The research team analyzed the statistical distribution of activation values in each layer of LLMs and identified that neurons in different layers and positions have different activation distribution characteristics. Based on this distribution information, they designed an optimization algorithm that automatically selects the most appropriate coding granularity for each neuron group.

This distribution-aware method ensures that coding resources are reasonably allocated: for neuron groups with a relatively concentrated activation distribution, using a coarser granularity is sufficient to ensure accuracy; for neuron groups with a relatively dispersed activation distribution, a finer granularity is needed to fully express the information.

## Supported Models and Configurations

This project provides complete training and conversion code, supporting ANN-to-SNN conversion for LLaMA-2-7B and LLaMA-3-8B models. Experimental results show that this method achieves excellent performance on multiple benchmark tests:

**LLaMA-2-7B Experimental Results** (using 8 time steps, T=8):
- WikiText-2 Perplexity: 5.50 (grain=2) / 5.50 (grain=3)
- WinoGrande Accuracy: 70.48%
- ARC-Challenge Accuracy: 46.50% (grain=2) / 46.33% (grain=3)
- ARC-Easy Accuracy: 73.91% (grain=2) / 73.86% (grain=3)
- PIQA Accuracy: 78.29% (grain=2) / 78.35% (grain=3)

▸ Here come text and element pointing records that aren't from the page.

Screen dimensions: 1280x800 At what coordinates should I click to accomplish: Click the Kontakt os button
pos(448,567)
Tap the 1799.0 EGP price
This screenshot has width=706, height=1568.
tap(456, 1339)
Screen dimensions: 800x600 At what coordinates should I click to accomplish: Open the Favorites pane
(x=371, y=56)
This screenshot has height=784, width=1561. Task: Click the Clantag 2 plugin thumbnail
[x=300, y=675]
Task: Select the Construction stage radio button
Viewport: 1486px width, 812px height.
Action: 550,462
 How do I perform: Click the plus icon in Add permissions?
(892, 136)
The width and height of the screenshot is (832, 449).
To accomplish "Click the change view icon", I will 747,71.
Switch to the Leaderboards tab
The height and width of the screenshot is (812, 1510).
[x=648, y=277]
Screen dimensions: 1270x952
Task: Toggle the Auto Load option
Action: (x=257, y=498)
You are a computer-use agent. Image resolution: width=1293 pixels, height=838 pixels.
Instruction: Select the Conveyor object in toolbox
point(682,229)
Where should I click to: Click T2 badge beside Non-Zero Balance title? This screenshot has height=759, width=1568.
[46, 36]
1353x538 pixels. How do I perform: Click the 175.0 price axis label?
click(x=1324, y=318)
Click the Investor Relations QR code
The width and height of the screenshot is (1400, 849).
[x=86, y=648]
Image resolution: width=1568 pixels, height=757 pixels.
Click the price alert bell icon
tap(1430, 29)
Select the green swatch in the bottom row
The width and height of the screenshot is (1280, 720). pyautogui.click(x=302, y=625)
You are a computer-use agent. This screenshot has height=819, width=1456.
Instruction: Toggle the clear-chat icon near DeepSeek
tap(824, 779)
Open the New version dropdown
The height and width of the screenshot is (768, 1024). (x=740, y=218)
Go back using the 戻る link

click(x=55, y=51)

**LLaMA-3-8B Experimental Results** (using 8 time steps, T=8):
- WikiText-2 Perplexity: 6.34 (grain=2) / 6.33 (grain=3)
- WinoGrande Accuracy: 72.93% (grain=2) / 73.72% (grain=3)
- ARC-Challenge Accuracy: 54.01% (grain=2) / 53.41% (grain=3)
- ARC-Easy Accuracy: 77.44% (grain=2) / 77.36% (grain=3)
- PIQA Accuracy: 80.63% (grain=2) / 80.36% (grain=3)

These results indicate that even with a small number of time steps (e.g., 6-10 steps), this method can still maintain high model performance, significantly outperforming traditional ANN-to-SNN conversion methods.

## Key Technical Components

**Fast Hadamard Transform**: The project uses the fast-hadamard-transform library developed by Dao-AILab for efficient computation of Hadamard transforms, which is a key mathematical tool for implementing phase coding.

**Grain Analysis Optimization**: The research team uses the Grain Analysis module to analyze neuron activation distributions and select the optimal coding granularity for each neuron group. The optimized parameter configuration has further improved the results compared to those reported in the original paper.

**Training Framework**: The project is built based on PyTorch 2.4.1, supports CUDA 12.4, and integrates efficient attention mechanism implementations such as Flash Attention.